Guo juga meminta G7 untuk berhenti memanfaatkan isu maritim untuk menabur perselisihan di antara negara-negara di kawasan dan meningkatkan ketegangan regional. Pada KTT G7 itu, Presiden Komisi Eropa Ursula von der Leyen menuduh China melakukan "distorsi" dalam perdagangan global karena menyebabkan kelebihan kapasitas industri dan penggunaan subsidi yang berlebihan.
"Apa yang disebut sebagai tuduhan 'distorsi pasar' dan 'kelebihan kapasitas' sama sekali tidak benar," kata Guo.
"G7 menggunakannya sebagai alasan untuk praktik proteksionis perdagangan mereka, dan pada dasarnya untuk menahan dan menekan kemajuan industri China serta mempolitisasi dan mempersenjatai masalah ekonomi dan perdagangan."
China, kata Guo, sekali lagi mendesak G7 untuk meninggalkan mentalitas Perang Dingin dan bias ideologis, berhenti mencampuri urusan internal China, berhenti menghasut konflik dan konfrontasi, dan bertindak demi kepentingan masyarakat internasional.

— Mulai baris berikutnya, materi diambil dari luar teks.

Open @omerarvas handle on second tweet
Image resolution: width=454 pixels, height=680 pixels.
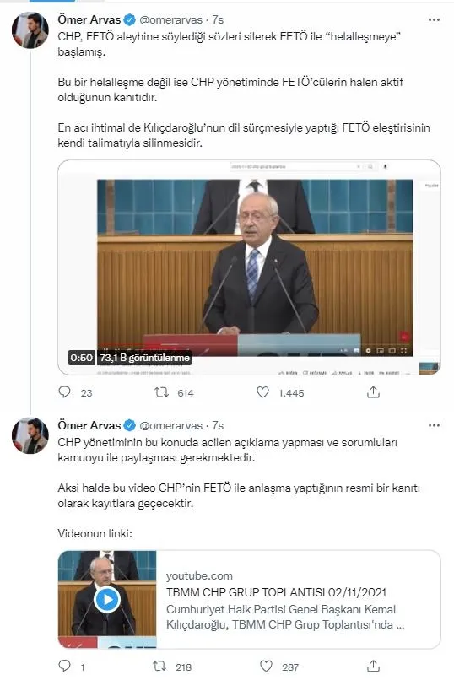click(170, 425)
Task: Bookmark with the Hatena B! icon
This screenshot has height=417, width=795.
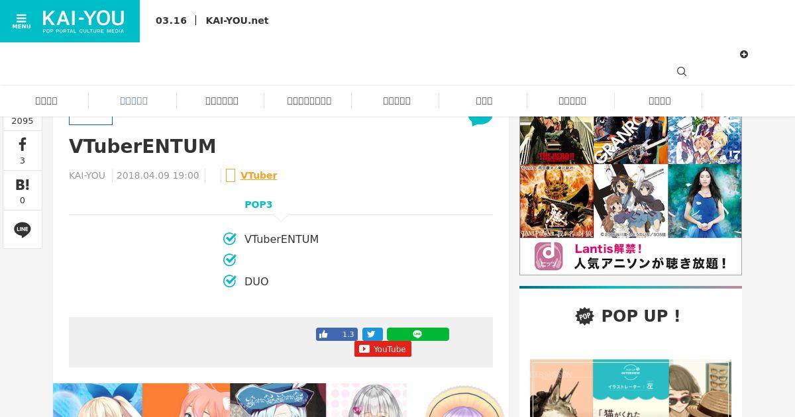Action: pyautogui.click(x=23, y=190)
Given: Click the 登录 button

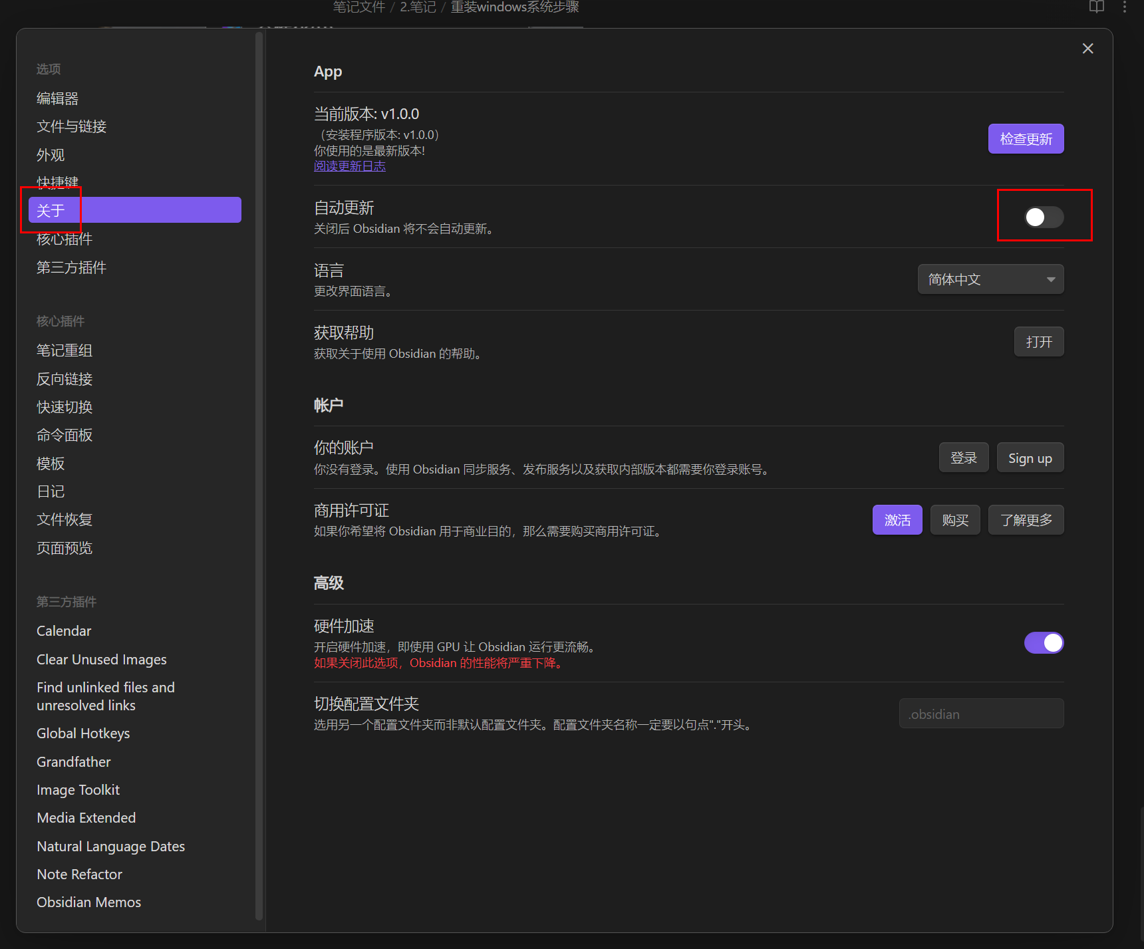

Selain dihadiri von der Leyen dan Perdana Menteri (PM) Kanada Mark Carney sebagai tuan rumah, KTT G7 itu juga diikuti oleh Presiden AS Donald Trump, PM Inggris Keir Starmer, PM Italia Giorgia Meloni, Presiden Prancis Emmanuel Macron, Kanselir Jerman Friedrich Merz, dan PM Jepang Shigeru Ishiba. Para pemimpin itu membahas kerja sama ekonomi yang berkembang dengan kawasan tersebut. Mereka juga menyoroti pentingnya Indo-Pasifik yang bebas, terbuka, makmur, dan aman berdasarkan aturan hukum.